Here is a glance at the series:

n Thursday, March 28. “Pablo Picasso Looks at Edgar Degas”

Picasso is said to have remarked that “good artists copy; great artists steal.” Throughout his long and prolific career, he often made works of art in response to his predecessors, quoting famous compositions by other artists. The subjects that had come to define Degas’ works — cabarets and cafes, portraits, women bathing and ballet dancers — can be seen in a variety of pieces from his early periods. His interest in Degas even inspired a series of etchings, made late in his career, in which Picasso depicted Degas himself.

n April 25 — “Paul Signac and the Utilization of Scientific Theory and Pointillism”

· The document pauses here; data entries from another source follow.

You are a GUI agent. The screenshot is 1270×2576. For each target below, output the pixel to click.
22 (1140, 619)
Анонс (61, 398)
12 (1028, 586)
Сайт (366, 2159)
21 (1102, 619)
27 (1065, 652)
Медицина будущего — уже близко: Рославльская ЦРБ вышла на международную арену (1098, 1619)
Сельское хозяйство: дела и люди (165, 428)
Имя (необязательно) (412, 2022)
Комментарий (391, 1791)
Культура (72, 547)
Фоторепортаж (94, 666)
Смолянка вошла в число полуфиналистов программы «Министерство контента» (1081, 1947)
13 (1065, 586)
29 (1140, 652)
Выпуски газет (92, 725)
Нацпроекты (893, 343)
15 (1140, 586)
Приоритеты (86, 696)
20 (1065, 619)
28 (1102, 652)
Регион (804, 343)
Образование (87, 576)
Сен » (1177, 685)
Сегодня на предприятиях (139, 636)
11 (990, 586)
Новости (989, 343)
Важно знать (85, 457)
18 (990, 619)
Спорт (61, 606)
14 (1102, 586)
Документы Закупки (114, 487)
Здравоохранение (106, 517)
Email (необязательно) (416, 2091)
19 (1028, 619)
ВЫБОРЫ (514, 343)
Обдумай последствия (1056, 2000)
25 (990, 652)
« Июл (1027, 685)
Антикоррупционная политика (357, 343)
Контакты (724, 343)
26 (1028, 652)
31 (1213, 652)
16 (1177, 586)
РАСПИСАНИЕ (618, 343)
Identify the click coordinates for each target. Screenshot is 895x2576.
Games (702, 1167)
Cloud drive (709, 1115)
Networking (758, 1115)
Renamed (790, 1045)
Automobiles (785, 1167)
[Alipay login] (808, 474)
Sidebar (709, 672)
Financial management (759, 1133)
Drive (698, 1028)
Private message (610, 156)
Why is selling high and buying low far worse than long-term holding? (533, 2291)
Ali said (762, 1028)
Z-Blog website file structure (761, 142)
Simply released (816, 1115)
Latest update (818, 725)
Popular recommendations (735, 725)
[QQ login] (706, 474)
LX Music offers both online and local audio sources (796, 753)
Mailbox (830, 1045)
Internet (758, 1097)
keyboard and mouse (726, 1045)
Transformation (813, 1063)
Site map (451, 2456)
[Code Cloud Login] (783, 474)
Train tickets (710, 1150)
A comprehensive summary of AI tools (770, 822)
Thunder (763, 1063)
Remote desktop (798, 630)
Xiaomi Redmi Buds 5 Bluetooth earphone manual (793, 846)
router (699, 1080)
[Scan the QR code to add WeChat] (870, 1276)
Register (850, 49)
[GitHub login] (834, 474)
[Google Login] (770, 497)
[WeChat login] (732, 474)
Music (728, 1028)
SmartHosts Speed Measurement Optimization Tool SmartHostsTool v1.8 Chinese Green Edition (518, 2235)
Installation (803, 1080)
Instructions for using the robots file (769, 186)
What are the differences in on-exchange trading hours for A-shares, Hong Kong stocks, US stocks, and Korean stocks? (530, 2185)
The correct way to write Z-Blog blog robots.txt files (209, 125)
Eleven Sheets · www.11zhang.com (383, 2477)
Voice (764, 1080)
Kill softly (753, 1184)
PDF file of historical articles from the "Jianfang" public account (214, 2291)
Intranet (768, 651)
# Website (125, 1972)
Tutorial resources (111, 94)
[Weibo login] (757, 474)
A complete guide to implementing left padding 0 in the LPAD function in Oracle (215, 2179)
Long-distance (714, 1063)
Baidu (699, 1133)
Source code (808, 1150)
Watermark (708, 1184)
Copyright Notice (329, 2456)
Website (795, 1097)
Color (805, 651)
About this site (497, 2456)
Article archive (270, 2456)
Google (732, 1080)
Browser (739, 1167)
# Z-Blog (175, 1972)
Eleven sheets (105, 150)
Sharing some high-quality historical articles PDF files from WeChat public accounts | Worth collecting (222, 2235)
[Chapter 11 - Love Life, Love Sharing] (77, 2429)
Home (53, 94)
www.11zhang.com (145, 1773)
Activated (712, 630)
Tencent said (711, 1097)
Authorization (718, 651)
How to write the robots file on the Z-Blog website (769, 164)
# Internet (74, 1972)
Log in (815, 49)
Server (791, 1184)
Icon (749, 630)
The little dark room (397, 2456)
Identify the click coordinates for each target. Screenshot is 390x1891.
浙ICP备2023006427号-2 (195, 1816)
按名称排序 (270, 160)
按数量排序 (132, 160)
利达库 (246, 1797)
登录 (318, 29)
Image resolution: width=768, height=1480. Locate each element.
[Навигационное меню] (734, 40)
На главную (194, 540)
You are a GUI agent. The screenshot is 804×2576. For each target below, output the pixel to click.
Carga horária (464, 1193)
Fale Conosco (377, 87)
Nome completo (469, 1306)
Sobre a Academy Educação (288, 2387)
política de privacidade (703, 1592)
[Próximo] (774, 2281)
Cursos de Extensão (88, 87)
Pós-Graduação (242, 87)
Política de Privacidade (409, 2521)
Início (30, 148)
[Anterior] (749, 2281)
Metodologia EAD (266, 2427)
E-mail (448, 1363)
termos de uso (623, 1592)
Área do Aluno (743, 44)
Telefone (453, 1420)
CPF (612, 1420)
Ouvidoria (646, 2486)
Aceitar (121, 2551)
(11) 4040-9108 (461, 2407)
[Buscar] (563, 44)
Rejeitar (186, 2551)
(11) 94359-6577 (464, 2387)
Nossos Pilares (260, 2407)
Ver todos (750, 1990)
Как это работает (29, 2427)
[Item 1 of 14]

Neo-Impressionist Signac adopted the scientific theory of color and light refraction published by Eugene Chevreul and the model of pointillism he developed with his contemporary, Georges Seurat, to create a new phase of Post-Impressionism. See how these theories of color and the phenomena of perception influenced Signac’s art.

n May 23 — “Raoul Dufy Looks at Pissarro, Matisse and Braque”

Like Camille Pissarro and the Impressionists at the time, Dufy’s cheerful paintings depict events of the time, including views of the French Riviera and musical events. However, Impressionism was simply a step artistically. He then fell under the influence of the Fauves after being mesmerized by Henri Matisse. He later found that he needed to instill more austerity and soberness in his works, and Cubism fit the bill. Dufy preferred Georges Braque’s neutral, fractured paintings to the wild and painterly Fauvist style. He later gained a reputation for being a commercial artist after a lifetime of borrowing from different artistic movements.